= RECORDS PROVIDED =
======
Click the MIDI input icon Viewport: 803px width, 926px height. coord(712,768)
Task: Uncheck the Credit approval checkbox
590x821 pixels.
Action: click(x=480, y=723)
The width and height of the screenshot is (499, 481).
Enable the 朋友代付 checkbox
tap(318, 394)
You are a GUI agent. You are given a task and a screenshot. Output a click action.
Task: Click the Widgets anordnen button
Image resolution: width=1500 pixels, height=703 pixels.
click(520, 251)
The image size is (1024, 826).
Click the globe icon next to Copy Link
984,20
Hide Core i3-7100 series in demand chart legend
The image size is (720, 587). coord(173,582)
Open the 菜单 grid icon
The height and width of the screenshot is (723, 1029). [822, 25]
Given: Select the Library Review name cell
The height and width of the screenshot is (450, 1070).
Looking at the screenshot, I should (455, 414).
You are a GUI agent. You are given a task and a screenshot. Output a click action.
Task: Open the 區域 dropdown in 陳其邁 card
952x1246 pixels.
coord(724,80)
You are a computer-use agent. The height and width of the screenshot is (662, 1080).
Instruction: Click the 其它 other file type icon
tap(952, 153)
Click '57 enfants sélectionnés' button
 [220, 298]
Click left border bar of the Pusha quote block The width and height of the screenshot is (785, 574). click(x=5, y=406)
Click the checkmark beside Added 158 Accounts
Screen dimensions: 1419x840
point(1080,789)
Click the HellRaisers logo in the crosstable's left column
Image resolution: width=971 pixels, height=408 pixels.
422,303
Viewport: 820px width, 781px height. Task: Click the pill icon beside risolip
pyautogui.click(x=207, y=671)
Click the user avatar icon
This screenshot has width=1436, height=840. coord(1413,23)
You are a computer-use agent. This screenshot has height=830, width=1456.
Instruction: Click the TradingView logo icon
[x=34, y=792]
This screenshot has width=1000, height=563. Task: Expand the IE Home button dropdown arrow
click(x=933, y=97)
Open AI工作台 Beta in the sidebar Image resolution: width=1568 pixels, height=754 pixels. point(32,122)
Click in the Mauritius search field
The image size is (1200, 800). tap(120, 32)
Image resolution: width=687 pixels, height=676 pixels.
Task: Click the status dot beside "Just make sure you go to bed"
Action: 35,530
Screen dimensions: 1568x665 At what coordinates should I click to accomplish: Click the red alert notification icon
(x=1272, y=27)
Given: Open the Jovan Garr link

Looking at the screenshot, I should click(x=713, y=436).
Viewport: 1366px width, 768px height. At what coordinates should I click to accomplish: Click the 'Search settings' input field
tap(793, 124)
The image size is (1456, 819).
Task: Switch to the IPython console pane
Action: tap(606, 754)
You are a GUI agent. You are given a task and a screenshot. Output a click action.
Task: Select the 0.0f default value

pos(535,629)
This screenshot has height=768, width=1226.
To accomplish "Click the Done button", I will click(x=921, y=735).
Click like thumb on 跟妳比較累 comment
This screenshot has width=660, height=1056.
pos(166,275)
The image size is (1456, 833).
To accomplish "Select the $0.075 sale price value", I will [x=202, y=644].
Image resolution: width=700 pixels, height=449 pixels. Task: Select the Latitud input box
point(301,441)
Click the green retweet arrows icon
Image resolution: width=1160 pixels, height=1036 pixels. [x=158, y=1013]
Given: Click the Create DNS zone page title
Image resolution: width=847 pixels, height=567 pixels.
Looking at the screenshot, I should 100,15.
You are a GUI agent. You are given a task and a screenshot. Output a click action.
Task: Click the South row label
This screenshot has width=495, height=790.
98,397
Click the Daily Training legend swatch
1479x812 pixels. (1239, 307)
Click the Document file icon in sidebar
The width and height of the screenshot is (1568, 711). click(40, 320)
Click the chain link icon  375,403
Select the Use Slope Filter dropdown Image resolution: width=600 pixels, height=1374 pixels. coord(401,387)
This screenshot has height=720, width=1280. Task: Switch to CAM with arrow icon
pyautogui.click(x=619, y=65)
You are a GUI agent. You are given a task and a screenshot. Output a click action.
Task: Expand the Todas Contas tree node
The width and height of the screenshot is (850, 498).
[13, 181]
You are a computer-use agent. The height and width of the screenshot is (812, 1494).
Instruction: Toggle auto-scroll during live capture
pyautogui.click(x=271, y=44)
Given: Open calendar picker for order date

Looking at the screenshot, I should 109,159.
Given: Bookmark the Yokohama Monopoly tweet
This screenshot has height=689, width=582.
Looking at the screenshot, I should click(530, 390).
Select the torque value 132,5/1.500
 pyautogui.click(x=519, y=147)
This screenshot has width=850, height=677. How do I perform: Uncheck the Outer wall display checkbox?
======
= REQUIREMENTS =
Set out every line of the data above as a Markdown table with the columns "No." and "Line", numbering the rows in order and omitting blank lines.

= THE SOLUTION =
| No. | Line |
|---|---|
| 1 | Click the MIDI input icon Viewport: 803px width, 926px height. coord(712,768) |
| 2 | Task: Uncheck the Credit approval checkbox |
| 3 | 590x821 pixels. |
| 4 | Action: click(x=480, y=723) |
| 5 | The width and height of the screenshot is (499, 481). |
| 6 | Enable the 朋友代付 checkbox |
| 7 | tap(318, 394) |
| 8 | You are a GUI agent. You are given a task and a screenshot. Output a click action. |
| 9 | Task: Click the Widgets anordnen button |
| 10 | Image resolution: width=1500 pixels, height=703 pixels. |
| 11 | click(520, 251) |
| 12 | The image size is (1024, 826). |
| 13 | Click the globe icon next to Copy Link |
| 14 | 984,20 |
| 15 | Hide Core i3-7100 series in demand chart legend |
| 16 | The image size is (720, 587). coord(173,582) |
| 17 | Open the 菜单 grid icon |
| 18 | The height and width of the screenshot is (723, 1029). [822, 25] |
| 19 | Given: Select the Library Review name cell |
| 20 | The height and width of the screenshot is (450, 1070). |
| 21 | Looking at the screenshot, I should (455, 414). |
| 22 | You are a GUI agent. You are given a task and a screenshot. Output a click action. |
| 23 | Task: Open the 區域 dropdown in 陳其邁 card |
| 24 | 952x1246 pixels. |
| 25 | coord(724,80) |
| 26 | You are a computer-use agent. The height and width of the screenshot is (662, 1080). |
| 27 | Instruction: Click the 其它 other file type icon |
| 28 | tap(952, 153) |
| 29 | Click '57 enfants sélectionnés' button |
| 30 |  [220, 298] |
| 31 | Click left border bar of the Pusha quote block The width and height of the screenshot is (785, 574). click(x=5, y=406) |
| 32 | Click the checkmark beside Added 158 Accounts |
| 33 | Screen dimensions: 1419x840 |
| 34 | point(1080,789) |
| 35 | Click the HellRaisers logo in the crosstable's left column |
| 36 | Image resolution: width=971 pixels, height=408 pixels. |
| 37 | 422,303 |
| 38 | Viewport: 820px width, 781px height. Task: Click the pill icon beside risolip |
| 39 | pyautogui.click(x=207, y=671) |
| 40 | Click the user avatar icon |
| 41 | This screenshot has width=1436, height=840. coord(1413,23) |
| 42 | You are a computer-use agent. This screenshot has height=830, width=1456. |
| 43 | Instruction: Click the TradingView logo icon |
| 44 | [x=34, y=792] |
| 45 | This screenshot has width=1000, height=563. Task: Expand the IE Home button dropdown arrow |
| 46 | click(x=933, y=97) |
| 47 | Open AI工作台 Beta in the sidebar Image resolution: width=1568 pixels, height=754 pixels. point(32,122) |
| 48 | Click in the Mauritius search field |
| 49 | The image size is (1200, 800). tap(120, 32) |
| 50 | Image resolution: width=687 pixels, height=676 pixels. |
| 51 | Task: Click the status dot beside "Just make sure you go to bed" |
| 52 | Action: 35,530 |
| 53 | Screen dimensions: 1568x665 At what coordinates should I click to accomplish: Click the red alert notification icon |
| 54 | (x=1272, y=27) |
| 55 | Given: Open the Jovan Garr link |
| 56 | Looking at the screenshot, I should click(x=713, y=436). |
| 57 | Viewport: 1366px width, 768px height. At what coordinates should I click to accomplish: Click the 'Search settings' input field |
| 58 | tap(793, 124) |
| 59 | The image size is (1456, 819). |
| 60 | Task: Switch to the IPython console pane |
| 61 | Action: tap(606, 754) |
| 62 | You are a GUI agent. You are given a task and a screenshot. Output a click action. |
| 63 | Task: Select the 0.0f default value |
| 64 | pos(535,629) |
| 65 | This screenshot has height=768, width=1226. |
| 66 | To accomplish "Click the Done button", I will click(x=921, y=735). |
| 67 | Click like thumb on 跟妳比較累 comment |
| 68 | This screenshot has width=660, height=1056. |
| 69 | pos(166,275) |
| 70 | The image size is (1456, 833). |
| 71 | To accomplish "Select the $0.075 sale price value", I will [x=202, y=644]. |
| 72 | Image resolution: width=700 pixels, height=449 pixels. Task: Select the Latitud input box |
| 73 | point(301,441) |
| 74 | Click the green retweet arrows icon |
| 75 | Image resolution: width=1160 pixels, height=1036 pixels. [x=158, y=1013] |
| 76 | Given: Click the Create DNS zone page title |
| 77 | Image resolution: width=847 pixels, height=567 pixels. |
| 78 | Looking at the screenshot, I should 100,15. |
| 79 | You are a GUI agent. You are given a task and a screenshot. Output a click action. |
| 80 | Task: Click the South row label |
| 81 | This screenshot has width=495, height=790. |
| 82 | 98,397 |
| 83 | Click the Daily Training legend swatch |
| 84 | 1479x812 pixels. (1239, 307) |
| 85 | Click the Document file icon in sidebar |
| 86 | The width and height of the screenshot is (1568, 711). click(40, 320) |
| 87 | Click the chain link icon  375,403 |
| 88 | Select the Use Slope Filter dropdown Image resolution: width=600 pixels, height=1374 pixels. coord(401,387) |
| 89 | This screenshot has height=720, width=1280. Task: Switch to CAM with arrow icon |
| 90 | pyautogui.click(x=619, y=65) |
| 91 | You are a GUI agent. You are given a task and a screenshot. Output a click action. |
| 92 | Task: Expand the Todas Contas tree node |
| 93 | The width and height of the screenshot is (850, 498). |
| 94 | [13, 181] |
| 95 | You are a computer-use agent. The height and width of the screenshot is (812, 1494). |
| 96 | Instruction: Toggle auto-scroll during live capture |
| 97 | pyautogui.click(x=271, y=44) |
| 98 | Given: Open calendar picker for order date |
| 99 | Looking at the screenshot, I should 109,159. |
| 100 | Given: Bookmark the Yokohama Monopoly tweet |
| 101 | This screenshot has height=689, width=582. |
| 102 | Looking at the screenshot, I should click(530, 390). |
| 103 | Select the torque value 132,5/1.500 |
| 104 |  pyautogui.click(x=519, y=147) |
| 105 | This screenshot has width=850, height=677. How do I perform: Uncheck the Outer wall display checkbox? |